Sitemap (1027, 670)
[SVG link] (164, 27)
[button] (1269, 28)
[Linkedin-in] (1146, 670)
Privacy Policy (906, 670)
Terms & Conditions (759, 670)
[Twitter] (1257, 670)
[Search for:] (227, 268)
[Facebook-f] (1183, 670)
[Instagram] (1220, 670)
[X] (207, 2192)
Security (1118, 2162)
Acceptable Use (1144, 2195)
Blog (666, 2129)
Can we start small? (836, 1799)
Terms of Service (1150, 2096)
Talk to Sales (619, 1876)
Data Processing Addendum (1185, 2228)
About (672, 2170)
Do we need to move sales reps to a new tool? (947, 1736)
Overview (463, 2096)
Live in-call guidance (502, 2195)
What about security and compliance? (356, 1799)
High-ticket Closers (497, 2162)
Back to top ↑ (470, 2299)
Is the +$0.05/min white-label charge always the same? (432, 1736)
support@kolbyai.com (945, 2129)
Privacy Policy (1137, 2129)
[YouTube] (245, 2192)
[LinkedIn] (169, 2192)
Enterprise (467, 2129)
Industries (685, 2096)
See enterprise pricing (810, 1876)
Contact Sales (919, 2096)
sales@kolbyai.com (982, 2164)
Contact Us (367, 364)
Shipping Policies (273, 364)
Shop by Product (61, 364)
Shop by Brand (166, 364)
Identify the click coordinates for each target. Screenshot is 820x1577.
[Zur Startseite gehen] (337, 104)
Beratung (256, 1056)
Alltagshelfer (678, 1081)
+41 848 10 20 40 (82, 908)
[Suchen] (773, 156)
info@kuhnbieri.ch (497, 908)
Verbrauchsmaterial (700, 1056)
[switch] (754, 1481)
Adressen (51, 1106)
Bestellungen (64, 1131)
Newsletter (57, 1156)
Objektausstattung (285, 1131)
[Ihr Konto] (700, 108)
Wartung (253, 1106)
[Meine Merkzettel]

########################################

# [BRIEF]
The expected answer is an exact copy of the lines above, beginning at the line with "Identify the click" and ending at the line with "[switch] (754, 1481)", with both ends in.

# [EXERCISE SOLUTION]
Identify the click coordinates for each target. Screenshot is 820x1577.
[Zur Startseite gehen] (337, 104)
Beratung (256, 1056)
Alltagshelfer (678, 1081)
+41 848 10 20 40 (82, 908)
[Suchen] (773, 156)
info@kuhnbieri.ch (497, 908)
Verbrauchsmaterial (700, 1056)
[switch] (754, 1481)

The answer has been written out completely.